Jessime / youtube_history

A quick analysis of all Youtube videos in a user's history.
MIT License
83 stars 4 forks source link

400 error and csv file for the first run #10

Closed daehwankim112 closed 3 years ago

daehwankim112 commented 3 years ago

Hello. Thanks for the interesting project.

I am on Windows 10.

I am receiving "Unable to look up account info: HTTP Error 400: Bad Request" after I type in my credentials.

I thought it is 2 years old project, the way things google handle might be changed and it may think it is a bot. $ python youtube_history.py -d 1 didn't work as well.
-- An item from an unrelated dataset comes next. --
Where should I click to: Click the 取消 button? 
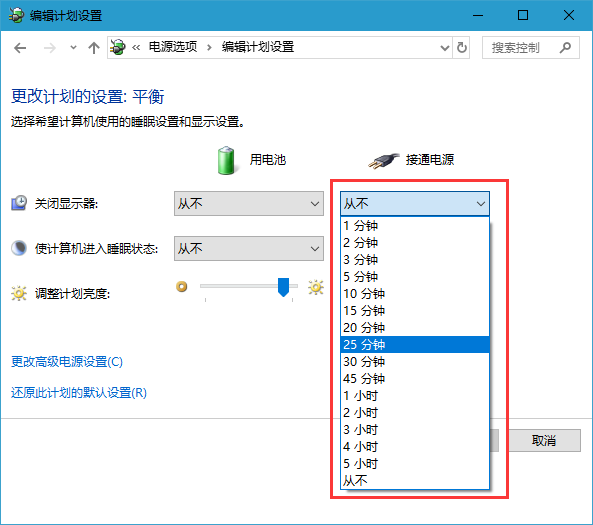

Therefore, I decided to get a metadata of my youtube history by myself. I went to https://takeout.google.com/ and got a json of my youtube history.

Then I get this error

Welcome!
Creating dataframe...
Traceback (most recent call last):
  File "youtube_history.py", line 313, in <module>
    analysis.run()
  File "youtube_history.py", line 300, in run
    self.start_analysis()
  File "youtube_history.py", line 286, in start_analysis
    self.check_df()
  File "youtube_history.py", line 198, in check_df
    self.df_from_files()
  File "youtube_history.py", line 160, in df_from_files
    data = [json.load(open(files.format(i))) for i in range(1, num + 1)]
  File "youtube_history.py", line 160, in <listcomp>
    data = [json.load(open(files.format(i))) for i in range(1, num + 1)]
  File "C:\Users\daehwan\Anaconda3\lib\json\__init__.py", line 293, in load
    return loads(fp.read(),
UnicodeDecodeError: 'cp949' codec can't decode byte 0xed in position 46: illegal multibyte sequence

I read through other issues and I found that if it is a second time running it, it will look for csv file. I think it might think is not a first time running because there is a metadata. So I used $ python youtube_history.py -o /path/to/empty/data/directory/ in order to specify the location of metadata and it still look for csv.

Here are the things that could be a cause of error.

I am very interested in this project. Thank you

Jessime commented 3 years ago

Hey @daehwankim112, thanks for the thoughtful write up and for giving the project a whirl. Sorry you're having so much trouble.

With regards to the "Unable to look up account info: HTTP Error 400: Bad Request" error, using youtube-dl to login to youtube has always been hit or miss. You can see lots of other people running into similar problems this year:

https://github.com/ytdl-org/youtube-dl/issues/23860


Interestingly, I've never downloaded data with takeout. I just tried it now and I'll see what happens when I run it with my data.

One thing I noticed while downloading is that the file type I downloaded was a .zip file. Presumably you unzipped your download first (I assume you did, but always worth double checking)?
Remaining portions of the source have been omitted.